» **WHAT YOU WILL DO**
Only the lines below between the ones containing "Abbie Imagine Design (153, 1798)" and "Add to cart [button] (174, 1202)", inclusive, are to be reproduced, each exactly as it stands.

» **Collected data entries**
—————

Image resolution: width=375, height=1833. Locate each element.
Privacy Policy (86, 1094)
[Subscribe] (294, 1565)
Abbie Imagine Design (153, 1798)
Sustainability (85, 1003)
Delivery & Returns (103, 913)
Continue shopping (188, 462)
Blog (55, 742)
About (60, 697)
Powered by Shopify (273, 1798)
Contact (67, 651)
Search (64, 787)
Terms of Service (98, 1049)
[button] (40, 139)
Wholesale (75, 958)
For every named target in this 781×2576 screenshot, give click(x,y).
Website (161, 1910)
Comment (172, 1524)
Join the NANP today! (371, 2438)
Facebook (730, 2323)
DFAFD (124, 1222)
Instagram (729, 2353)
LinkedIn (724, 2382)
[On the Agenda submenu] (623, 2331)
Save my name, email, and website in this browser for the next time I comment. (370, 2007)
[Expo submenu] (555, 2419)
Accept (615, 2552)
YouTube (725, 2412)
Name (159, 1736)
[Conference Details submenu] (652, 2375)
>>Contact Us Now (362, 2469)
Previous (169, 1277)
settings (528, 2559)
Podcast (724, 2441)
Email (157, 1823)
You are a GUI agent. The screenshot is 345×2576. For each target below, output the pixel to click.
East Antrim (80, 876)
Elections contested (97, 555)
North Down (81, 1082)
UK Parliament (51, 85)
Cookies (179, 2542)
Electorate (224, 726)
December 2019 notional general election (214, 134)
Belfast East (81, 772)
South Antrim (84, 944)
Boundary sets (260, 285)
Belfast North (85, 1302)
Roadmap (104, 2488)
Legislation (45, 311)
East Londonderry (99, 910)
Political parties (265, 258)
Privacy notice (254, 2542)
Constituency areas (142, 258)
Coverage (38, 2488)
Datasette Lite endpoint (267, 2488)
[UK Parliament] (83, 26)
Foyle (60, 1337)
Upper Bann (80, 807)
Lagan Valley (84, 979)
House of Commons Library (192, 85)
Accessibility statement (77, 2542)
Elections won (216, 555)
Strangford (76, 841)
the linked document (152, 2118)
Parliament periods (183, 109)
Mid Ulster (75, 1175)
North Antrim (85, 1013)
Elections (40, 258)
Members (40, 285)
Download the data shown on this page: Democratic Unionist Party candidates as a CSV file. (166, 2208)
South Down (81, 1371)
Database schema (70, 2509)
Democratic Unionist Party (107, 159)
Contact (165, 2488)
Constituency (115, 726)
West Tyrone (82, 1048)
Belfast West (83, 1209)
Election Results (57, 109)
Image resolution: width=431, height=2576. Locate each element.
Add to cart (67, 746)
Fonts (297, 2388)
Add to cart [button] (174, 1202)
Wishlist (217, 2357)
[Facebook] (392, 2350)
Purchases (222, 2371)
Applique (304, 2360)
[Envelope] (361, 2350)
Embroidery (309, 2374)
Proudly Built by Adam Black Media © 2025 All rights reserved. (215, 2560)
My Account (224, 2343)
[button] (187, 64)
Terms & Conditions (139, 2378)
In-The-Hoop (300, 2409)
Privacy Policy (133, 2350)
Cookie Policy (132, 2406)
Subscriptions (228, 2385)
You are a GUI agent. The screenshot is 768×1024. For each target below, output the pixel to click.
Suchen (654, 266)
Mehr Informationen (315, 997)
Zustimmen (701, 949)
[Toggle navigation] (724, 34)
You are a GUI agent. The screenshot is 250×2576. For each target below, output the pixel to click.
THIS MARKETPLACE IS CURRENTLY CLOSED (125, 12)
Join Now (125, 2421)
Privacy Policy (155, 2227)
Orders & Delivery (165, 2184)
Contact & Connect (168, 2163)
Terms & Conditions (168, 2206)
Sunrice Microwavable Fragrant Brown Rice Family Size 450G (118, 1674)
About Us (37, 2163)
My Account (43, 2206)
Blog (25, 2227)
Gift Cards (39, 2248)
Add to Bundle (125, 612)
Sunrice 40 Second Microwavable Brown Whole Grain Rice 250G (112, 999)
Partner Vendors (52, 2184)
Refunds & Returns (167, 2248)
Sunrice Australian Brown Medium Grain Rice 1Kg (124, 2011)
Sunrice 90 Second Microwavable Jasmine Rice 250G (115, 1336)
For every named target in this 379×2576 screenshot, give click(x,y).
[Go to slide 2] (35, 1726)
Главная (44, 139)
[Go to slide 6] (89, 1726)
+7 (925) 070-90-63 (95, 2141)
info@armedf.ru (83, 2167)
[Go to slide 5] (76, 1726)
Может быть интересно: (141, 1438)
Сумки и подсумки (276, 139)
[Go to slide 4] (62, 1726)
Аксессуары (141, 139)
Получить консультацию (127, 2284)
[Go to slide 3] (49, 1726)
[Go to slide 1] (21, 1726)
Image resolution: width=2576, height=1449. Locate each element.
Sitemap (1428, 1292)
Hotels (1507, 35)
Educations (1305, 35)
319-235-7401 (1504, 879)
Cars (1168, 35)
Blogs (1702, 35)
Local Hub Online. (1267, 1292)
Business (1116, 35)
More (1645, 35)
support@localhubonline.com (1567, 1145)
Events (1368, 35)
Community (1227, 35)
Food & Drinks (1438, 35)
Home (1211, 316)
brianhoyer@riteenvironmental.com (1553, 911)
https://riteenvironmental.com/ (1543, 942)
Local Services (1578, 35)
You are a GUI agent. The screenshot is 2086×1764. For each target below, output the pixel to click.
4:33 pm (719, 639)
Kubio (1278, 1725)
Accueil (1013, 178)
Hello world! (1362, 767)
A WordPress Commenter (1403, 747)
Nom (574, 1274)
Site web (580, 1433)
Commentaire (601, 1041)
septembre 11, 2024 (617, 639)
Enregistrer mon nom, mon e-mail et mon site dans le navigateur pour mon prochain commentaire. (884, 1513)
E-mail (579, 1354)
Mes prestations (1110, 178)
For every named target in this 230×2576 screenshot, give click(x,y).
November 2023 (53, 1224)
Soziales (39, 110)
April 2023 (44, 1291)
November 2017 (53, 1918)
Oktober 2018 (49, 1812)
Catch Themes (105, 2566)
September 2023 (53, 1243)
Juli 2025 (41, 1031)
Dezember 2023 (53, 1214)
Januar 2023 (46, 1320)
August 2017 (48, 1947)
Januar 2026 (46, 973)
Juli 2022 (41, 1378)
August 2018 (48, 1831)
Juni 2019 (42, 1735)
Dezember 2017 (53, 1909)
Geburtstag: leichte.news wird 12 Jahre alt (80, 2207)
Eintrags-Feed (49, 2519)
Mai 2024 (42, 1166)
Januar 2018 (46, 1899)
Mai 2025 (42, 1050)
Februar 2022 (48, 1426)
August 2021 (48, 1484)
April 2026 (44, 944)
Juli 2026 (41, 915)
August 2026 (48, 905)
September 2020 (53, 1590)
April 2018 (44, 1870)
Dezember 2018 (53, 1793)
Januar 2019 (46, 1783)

—————

» **FINISHED TASK**
Abbie Imagine Design (153, 1798)
Sustainability (85, 1003)
Delivery & Returns (103, 913)
Continue shopping (188, 462)
Blog (55, 742)
About (60, 697)
Powered by Shopify (273, 1798)
Contact (67, 651)
Search (64, 787)
Terms of Service (98, 1049)
[button] (40, 139)
Wholesale (75, 958)
For every named target in this 781×2576 screenshot, give click(x,y).
Website (161, 1910)
Comment (172, 1524)
Join the NANP today! (371, 2438)
Facebook (730, 2323)
DFAFD (124, 1222)
Instagram (729, 2353)
LinkedIn (724, 2382)
[On the Agenda submenu] (623, 2331)
Save my name, email, and website in this browser for the next time I comment. (370, 2007)
[Expo submenu] (555, 2419)
Accept (615, 2552)
YouTube (725, 2412)
Name (159, 1736)
[Conference Details submenu] (652, 2375)
>>Contact Us Now (362, 2469)
Previous (169, 1277)
settings (528, 2559)
Podcast (724, 2441)
Email (157, 1823)
You are a GUI agent. The screenshot is 345×2576. For each target below, output the pixel to click.
East Antrim (80, 876)
Elections contested (97, 555)
North Down (81, 1082)
UK Parliament (51, 85)
Cookies (179, 2542)
Electorate (224, 726)
December 2019 notional general election (214, 134)
Belfast East (81, 772)
South Antrim (84, 944)
Boundary sets (260, 285)
Belfast North (85, 1302)
Roadmap (104, 2488)
Legislation (45, 311)
East Londonderry (99, 910)
Political parties (265, 258)
Privacy notice (254, 2542)
Constituency areas (142, 258)
Coverage (38, 2488)
Datasette Lite endpoint (267, 2488)
[UK Parliament] (83, 26)
Foyle (60, 1337)
Upper Bann (80, 807)
Lagan Valley (84, 979)
House of Commons Library (192, 85)
Accessibility statement (77, 2542)
Elections won (216, 555)
Strangford (76, 841)
the linked document (152, 2118)
Parliament periods (183, 109)
Mid Ulster (75, 1175)
North Antrim (85, 1013)
Elections (40, 258)
Members (40, 285)
Download the data shown on this page: Democratic Unionist Party candidates as a CSV file. (166, 2208)
South Down (81, 1371)
Database schema (70, 2509)
Democratic Unionist Party (107, 159)
Contact (165, 2488)
Constituency (115, 726)
West Tyrone (82, 1048)
Belfast West (83, 1209)
Election Results (57, 109)
Image resolution: width=431, height=2576. Locate each element.
Add to cart (67, 746)
Fonts (297, 2388)
Add to cart [button] (174, 1202)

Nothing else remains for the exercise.